A chapter on trusts explains how, from the late nineteenth century into the twentieth century, courts developed a number of rules that favor dynastic trusts and dead hand control. Friedman notes that judges at this time were often sympathetic to society’s wealthiest citizens, who increasingly made substantial financial contributions to charitable foundations and universities. The dead hand control permitted under these newer trust rules, however, is not the same dead hand control that Americans had opposed in the early history of the United States. The early Americans feared the tying up of land or the freezing of other assets through the trust mechanism. The great bulk of trust [*708] assets in the modern trust, however, are highly liquid. Portfolios consist primarily of personal property and are constantly changing.
As the nature of trust assets changed and investment strategies became more fluid, the Rule Against Perpetuities eventually went into decline. Until recent decades, the Rule was a fixed (and famously complex) limitation on dead hand control. In essence, the Rule requires that certain contingent interests must vest, if at all, within some life in being at the creation of the interest plus twenty-one years. If there is any possibility that such an interest might fail to satisfy the Rule, the interest is invalid from the start.

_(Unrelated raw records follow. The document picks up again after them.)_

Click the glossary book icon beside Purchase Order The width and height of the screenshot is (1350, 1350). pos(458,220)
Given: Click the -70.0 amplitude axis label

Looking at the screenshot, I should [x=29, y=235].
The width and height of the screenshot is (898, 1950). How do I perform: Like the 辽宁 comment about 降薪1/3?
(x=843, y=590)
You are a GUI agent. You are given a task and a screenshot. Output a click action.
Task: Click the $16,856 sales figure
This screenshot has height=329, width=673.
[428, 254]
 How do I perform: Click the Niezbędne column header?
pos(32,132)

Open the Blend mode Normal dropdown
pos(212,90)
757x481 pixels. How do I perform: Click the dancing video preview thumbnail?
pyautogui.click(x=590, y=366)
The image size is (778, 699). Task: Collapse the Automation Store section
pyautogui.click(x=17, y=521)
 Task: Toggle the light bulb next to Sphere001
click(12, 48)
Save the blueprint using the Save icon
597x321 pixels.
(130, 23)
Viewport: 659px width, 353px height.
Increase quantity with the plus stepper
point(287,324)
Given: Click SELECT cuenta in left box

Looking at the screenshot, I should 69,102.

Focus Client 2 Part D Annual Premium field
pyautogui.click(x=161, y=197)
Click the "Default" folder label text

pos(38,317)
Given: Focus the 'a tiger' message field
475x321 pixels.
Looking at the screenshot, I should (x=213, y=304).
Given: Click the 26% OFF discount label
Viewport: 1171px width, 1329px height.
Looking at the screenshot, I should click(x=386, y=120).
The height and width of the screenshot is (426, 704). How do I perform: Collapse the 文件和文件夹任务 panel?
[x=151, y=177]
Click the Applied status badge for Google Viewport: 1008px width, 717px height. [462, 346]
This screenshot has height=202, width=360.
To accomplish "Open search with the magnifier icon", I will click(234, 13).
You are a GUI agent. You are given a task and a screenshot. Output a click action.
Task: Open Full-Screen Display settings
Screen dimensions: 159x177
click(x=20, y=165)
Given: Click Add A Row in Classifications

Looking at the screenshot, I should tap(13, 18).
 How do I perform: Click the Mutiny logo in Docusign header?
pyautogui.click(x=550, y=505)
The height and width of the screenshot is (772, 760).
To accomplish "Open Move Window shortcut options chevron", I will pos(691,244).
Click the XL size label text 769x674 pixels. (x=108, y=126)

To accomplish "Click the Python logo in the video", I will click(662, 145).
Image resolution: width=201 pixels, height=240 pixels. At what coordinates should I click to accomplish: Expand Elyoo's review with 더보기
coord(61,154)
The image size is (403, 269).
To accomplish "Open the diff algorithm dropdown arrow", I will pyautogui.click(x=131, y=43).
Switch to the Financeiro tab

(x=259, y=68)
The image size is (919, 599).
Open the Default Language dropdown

As Friedman points out, many of the newer statutory substitutes for the Rule – for example, a “wait and see” approach with a ninety year limitation for vesting – do not in fact eliminate the Rule’s basic goal of eventually limiting dead hand control. A substantial minority of states, however, has now completely eliminated the Rule, making it possible to set up a trust that can last forever. Friedman notes that banks and trust companies, aware of the money to be made in handling dynasty trusts, successfully lobbied legislatures to abolish the Rule. Billions of dollars of assets have moved to trusts in these states. He opines that the bank lobby could not have been successful had there not been significant cultural changes in attitudes towards wealth and the wealthy. He quotes Joel Dobris: “We like rich folks these days.” If this is true, Friedman argues, it is because we no longer envision the rich as the great robber barons of the nineteenth century; instead, we see people who are in many ways like us.
Friedman concludes by observing that modern developments in the law indeed appear to show increased respect for the dead hand, particularly the dead hand of the wealthy and powerful. But he warns that some of these developments – for example, certain trends in trust law and the demise of the Rule Against Perpetuities – may reflect the influence of rich institutions such as banks and trust companies more than they reflect direct concern for rich individuals. He also notes that, despite the seeming favorable treatment of the dead hand, even perpetual trusts are likely to veer from the intent of the dead settlor over time. Ultimately, he concludes, “the dead run nothing.”
DEAD HANDS is an uncommonly informative, consistently engrossing book that bespeaks much learning and thought. The book breaks new and important ground with its explanation of how social and economic forces have driven and continue to drive succession law in the United States. I recommend the book very highly.